Art view


By Paulette Thenhaus


Landscapes over time


Natural time isn’t controlled by a clock, yet an observant eye can perceive its passing. It takes an artist such as Fred Jones to record it aesthetically for our contemplation. He does so by following his natural subjects: landscapes, trees and flowers, through temporal changes. He uses both painting and digital photography to record his impressions over time and often incorporates both in his final image. He regularly uses innovative grid structures both in creating and presenting his work.

In “Dandelion Time,” Jones “frames” time by both shooting digital images sequentially, literally a “frame” at a time, and then framing each resulting image. Here, ten framed images document the growth of the dandelion. They circle the periphery of the central image, a painted sunset sky with floating dandelions, “which are on a journey of rebirth.” Rarely do photographed and painted images relate so well to each other as they do within this grid system of frames, now a signature format of Fred Jones’ landscapes.

 “Daytime,” 30” x 74,” is a simpler installation, read from top to bottom, but just as effective in conveying time’s journey. Twelve long, narrow, panoramic paintings show twelve consecutive hours, sunrise to sunset. It is reminiscent of Monet’s haystacks, but is a series of twelve paintings displayed as one day and one work. Sensitive to subtle changes of color, objects and vegetation are accented in one painting, then disappear in another as day journeys into night. No digital camera is used here. It takes a perceptive eye and master painter such as Fred Jones to capture all the nuance of changing light.

In one of the largest exhibits, 64” x 64,” “Flower Time,” full-framed photographs of flowers, at the height of their beauty, open in sensuous color. Frames in more than one color emphasize and attract our eyes to different sections which appears to be a color-coded garden. The artist states that one of his ideas here relates to the moment of pollination. Amazingly, while photographing the last plant, the last second before the shutter closed, a butterfly, the disseminator of pollen, landed within the frame. Nature has provided Jones with many “Ah–ha” moments that couldn’t be planned.

Another moment of surprise was when a hundred-year-old-plus tree Jones had photographed in every season over a period of a year, was struck down by lightening. Without staging it, “Tree Time” became a photo study of the last year in the life of a noble tree. The very title makes one imagine how a tree experiences time differently than by counting calendar days.

Among my favorites is “Healing Time.” Jones calls it “a tribute to the way the healing process goes on in small and large environments on both our planet and the solar system. Digital images of old and new tree scars surround a painting that glows like a hot star.

 “Landscapes Over Time” is an excellent exhibit to jog the viewer to think more deeply about the landscape he/she passes on the way to a fully scheduled day. After all, none of the landscapes on view is further than a few miles of the artist’s home. Many are photographed from his own backyard in western Illinois. If we want nature to survive in the 21st century we have to pay attention to it and all that it evokes...give it the time of day, so to speak, in our everyday lives. Fred Jones certainly has.

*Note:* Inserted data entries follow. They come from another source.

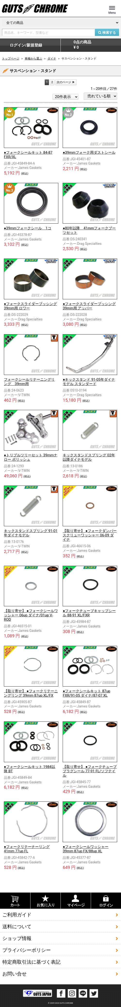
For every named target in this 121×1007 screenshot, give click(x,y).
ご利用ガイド (16, 915)
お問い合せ (14, 974)
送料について (16, 926)
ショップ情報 (16, 938)
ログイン (26, 45)
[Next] (65, 82)
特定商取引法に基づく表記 (31, 962)
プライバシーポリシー (26, 950)
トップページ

 “Landscapes Over Time” remains on view at the Galesburg Civic Art Center, 114 E. Main Street, Galesburg, till July 21st. For hours call: (309) 342-7415.


About artist Fred Jones


Fred Jones earned a National Diploma in Design in 1961 from Cardiff College of Art in Wales, Great Britain (his birthplace), plus an Art Teachers Diploma from the University of Wales in 1962. In 1965, he earned a Master of Education degree from the University of Pittsburgh. In 1970-1971 he attended the University of Wisconsin in Madison, completing a Master of Fine Art degree specializing in the print technique of silkscreen. In 1979, while on sabbatical leave, he attended Atelier 17 in Paris (where he met and became friends with the late Clare Smith of Galesburg) and the Print Workshop in London. In 1987, he returned to the University of Wisconsin as an Honorary Fellow to study Computer Mediated Art.

He joined the Western Illinois University art faculty in 1968 as an instructor in Art Education, Design, and Drawing after teaching for two years at Chester College of Art in England. In 1969, he was appointed Gallery Director and continued in this position for two years. Jones developed the Silkscreen and Computer Generated Art programs. He has received many awards of distinction, including W.I.U. Faculty Lecturer of the year in 1995 and was awarded the rank of Distinguished Professor in 1999. He retired in 2000.

Since coming to Illinois in 1968, Jones has won numerous awards in national and regional exhibitions and has been the recipient of six commissions from Illinois Percentage for Art Program for his landscape artworks for public buildings. He has works in various public and private collections in the U.S. and the U.K.